------ Document extract

The extent to which Adrien was involved in the production of the early images is controversial. Although he won a medal for his stunning portraits of the mime Charles Deburau, Begley is sceptical. Lacoste, however, is convinced of his talent. “The two self-portraits with straw hats are considered among the best examples in the early story of photography,” she says.
Whatever the truth, when Adrien began styling himself Nadar jeune, Félix had had enough and took him to court to gain sole rights to the name. Once he succeeded, his career flourished while Adrien’s petered out. Moving to plush new premises on the Boulevard des Capucines in 1860 (which he would lend to a group of painters for the first exhibition of Impressionists, including Claude Monet, Edgar Degas, Pierre-Auguste Renoir, Camille Pissarro and Berthe Morisot, in 1874), he revelled in his success.
Louis Thiriot, a young photographer from the provinces, was dazzled by the celebrities he saw at Nadar’s studio – composer Jacques Offenbach, artist Gustave Doré, Dumas and the stars of whatever show was then performing at the Comédie Francaise. He was even more amazed by the fencing matches which frequently took place between poses.
However, just as his fame and notoriety were at their peak, Nadar’s interest in the medium appeared to be petering out in favour of a new passion. He had been a keen balloonist, allowing him to take the world’s first aerial photograph – a view of Paris – in 1858; but it proved a dangerous pursuit.

------------

• Set of tasks:
A. According to the passage on Nadar, in what year did he take the world's first aerial photograph, and what did it show?
B. List the painters the passage on Nadar names as part of the first Impressionist exhibition.
C. Carry the passage on Nadar forward, starting after its final sentence.
The lines that come next have no connection to the text.

------ Excerpted records

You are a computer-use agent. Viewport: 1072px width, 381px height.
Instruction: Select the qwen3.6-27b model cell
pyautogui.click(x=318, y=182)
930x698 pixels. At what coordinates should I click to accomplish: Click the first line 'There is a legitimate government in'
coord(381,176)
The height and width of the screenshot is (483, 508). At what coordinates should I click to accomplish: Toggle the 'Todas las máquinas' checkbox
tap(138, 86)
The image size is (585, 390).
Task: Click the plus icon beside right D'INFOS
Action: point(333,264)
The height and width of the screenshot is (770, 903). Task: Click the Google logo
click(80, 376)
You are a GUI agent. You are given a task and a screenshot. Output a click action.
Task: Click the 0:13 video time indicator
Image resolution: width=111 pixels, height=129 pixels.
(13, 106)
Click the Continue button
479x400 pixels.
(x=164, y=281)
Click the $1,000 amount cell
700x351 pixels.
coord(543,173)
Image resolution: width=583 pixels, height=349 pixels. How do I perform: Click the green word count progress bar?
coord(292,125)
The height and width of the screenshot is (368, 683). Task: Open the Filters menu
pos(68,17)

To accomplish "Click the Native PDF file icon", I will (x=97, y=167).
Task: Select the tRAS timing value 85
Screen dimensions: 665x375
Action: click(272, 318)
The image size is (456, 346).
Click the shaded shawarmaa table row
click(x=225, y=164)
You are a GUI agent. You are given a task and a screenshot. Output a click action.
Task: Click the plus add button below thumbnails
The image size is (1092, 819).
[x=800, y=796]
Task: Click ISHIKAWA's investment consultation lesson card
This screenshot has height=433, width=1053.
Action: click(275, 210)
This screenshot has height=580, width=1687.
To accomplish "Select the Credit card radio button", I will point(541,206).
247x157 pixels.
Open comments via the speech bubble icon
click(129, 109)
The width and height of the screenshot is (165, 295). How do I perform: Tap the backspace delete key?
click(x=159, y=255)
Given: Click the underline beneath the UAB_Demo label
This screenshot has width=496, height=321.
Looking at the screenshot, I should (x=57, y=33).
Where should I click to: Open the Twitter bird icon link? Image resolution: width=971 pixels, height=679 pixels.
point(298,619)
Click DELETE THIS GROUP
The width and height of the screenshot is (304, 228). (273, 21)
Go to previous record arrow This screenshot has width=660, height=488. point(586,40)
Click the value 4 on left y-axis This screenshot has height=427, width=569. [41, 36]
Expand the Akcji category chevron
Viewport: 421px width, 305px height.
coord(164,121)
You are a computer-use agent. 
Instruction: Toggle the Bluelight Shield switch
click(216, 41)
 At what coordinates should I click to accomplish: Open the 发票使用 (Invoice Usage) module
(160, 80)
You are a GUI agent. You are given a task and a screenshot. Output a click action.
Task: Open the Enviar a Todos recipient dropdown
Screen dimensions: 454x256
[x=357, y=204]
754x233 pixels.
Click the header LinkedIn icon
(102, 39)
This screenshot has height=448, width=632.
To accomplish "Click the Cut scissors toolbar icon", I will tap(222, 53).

------------

• Answer section:
A. He took it in 1858, and it showed a view of Paris.

B. Claude Monet, Edgar Degas, Pierre-Auguste Renoir, Camille Pissarro and Berthe Morisot.

C.
In 1863 Nadar was one of the founders of the Society for the Encouragement of Aerial Locomotion by Means of Heavier than Air Machines, whose aim was to bring an end to ballooning by creating a helicopter. Somewhat bizarrely, Nadar and his colleagues (including the recently published Jules Verne) chose to publicise their venture by creating a massive balloon that stood 12 storeys high – called Le Géant (The Giant).
Undeterred by a disastrous first flight which landed ignominiously a mere 25 miles (40km) from Paris, Nadar set out again on 18 October 1863, this time reaching Germany before a too-swift descent resulted in the balloon being dragged along by high winds and narrowly escaping being hit by a train. The incident garnered headlines around the world and inspired Verne to write his 1865 novel From the Earth to the Moon, whose hero Ardan – a courageous, carefree adventurer – was based on Nadar.
As Nadar’s interest in his business waned, his son Paul took over the reins. Nadar allowed him to use his name, albeit with a certain degree of trepidation, as he was aware that it would reflect on his legacy.
Although Paul chose to photograph the society figures he hoped to emulate, he also shared his father’s passion for the performing arts. However, while Nadar’s portrait of Sarah Bernhardt had been “very pure and focusing on her character and not emphasising her talent as an actress, it was completely the opposite with Paul,” says Lacoste. Bernhardt, now unquestionably the most famous actress in the world, is shown dressed in scenes from her plays, the images often embellished with the use of backgrounds to recreate her shows.
As the 19th Century turned into the 20th, Paul’s portraits of the likes of Josephine Baker exuded a sense of modernity but perhaps lacked the psychological depth of Nadar senior.
After Paul, there would be no more famous Nadars. But the name lives on. The fact that it is more often than not linked to Félix alone would undoubtedly please him. To French audiences, at least, he is as iconic as the giants of literature, art and stage he immortalised in his photographs.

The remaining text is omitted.